SOME CHARACTERISTICS AND FUNCTIONS OF A TYPICAL WMS

Define the warehouse

- define the ID of each bin (aisle, bay, level and slot)

- optionally, define zones (e.g., aisles where only certain items can and must be stored)

- optionally, for each bin, define capacities and dimensions

- define the characteristics of each item that is stored

- optionally, define capacities for mobile material handing equipment

- optionally, define labor standards

Cohabitating Items

- track multiple items stored in the same aisle/bay/level

Planning for Receipts

- use vendor-transmitted EDI Advance Shipping Notice (ASN) determine which receiving dock will be used by each inbound truck

- use ASN to determine put away locations, before or after items are received

Receiving, QC and Put Away

- in the absence of ASN, capture receiving data

- determine where to put bulk/overflow not stored in fixed locations

- if bar code labels are used, print needed ones

Pull Down

- determine when to pull down items, before pick bins are emptied (pull down overflow quantities)

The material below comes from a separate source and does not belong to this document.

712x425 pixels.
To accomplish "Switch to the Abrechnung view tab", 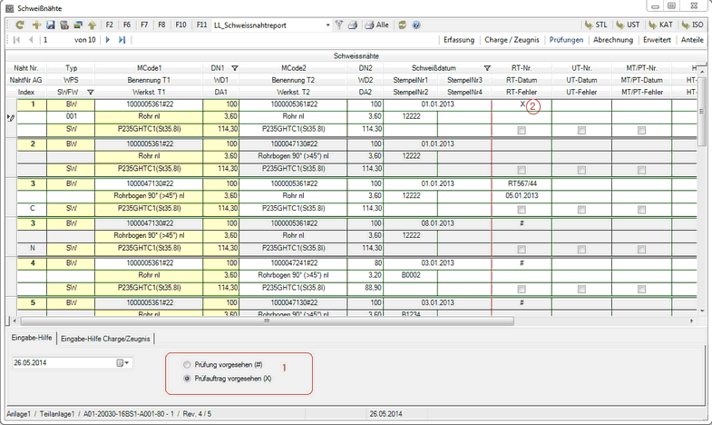I will coord(614,40).
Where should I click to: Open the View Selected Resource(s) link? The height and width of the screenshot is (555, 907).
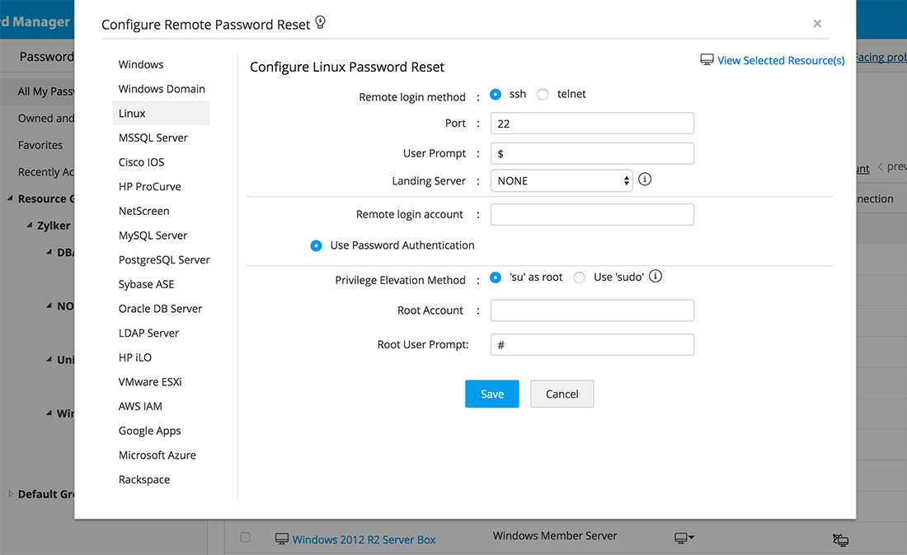[781, 60]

- if labor tracking is in use, WMS determine who gets which tickets

Picking

- generate "pick to truck" documents or RF displays

- generate "mini-wave" pick ticket(es) for picking items in common

- determine when an item should be picked from bulk/overflow

- if labor tracking is in use, assign orders/tickets to specific pickers

Pack, QC, Load

- by order, determine the kind of shipping carton(s) needed, and the quantity needed

- as each carton is packed, store data on items in each carton/pallet

- determine which orders should be loaded on each truck, and print a loading report for each

- store data about a truck and the orders loaded – the answer to "Where’s my order?"

(Re)Determining the Bin Arrangement

- determine where each item should be stored, initially or "permanently"

- re-determine where each item should be stored

Labor Management, Standards and Productivity

- store standards by type of task: receiving, picking, etc.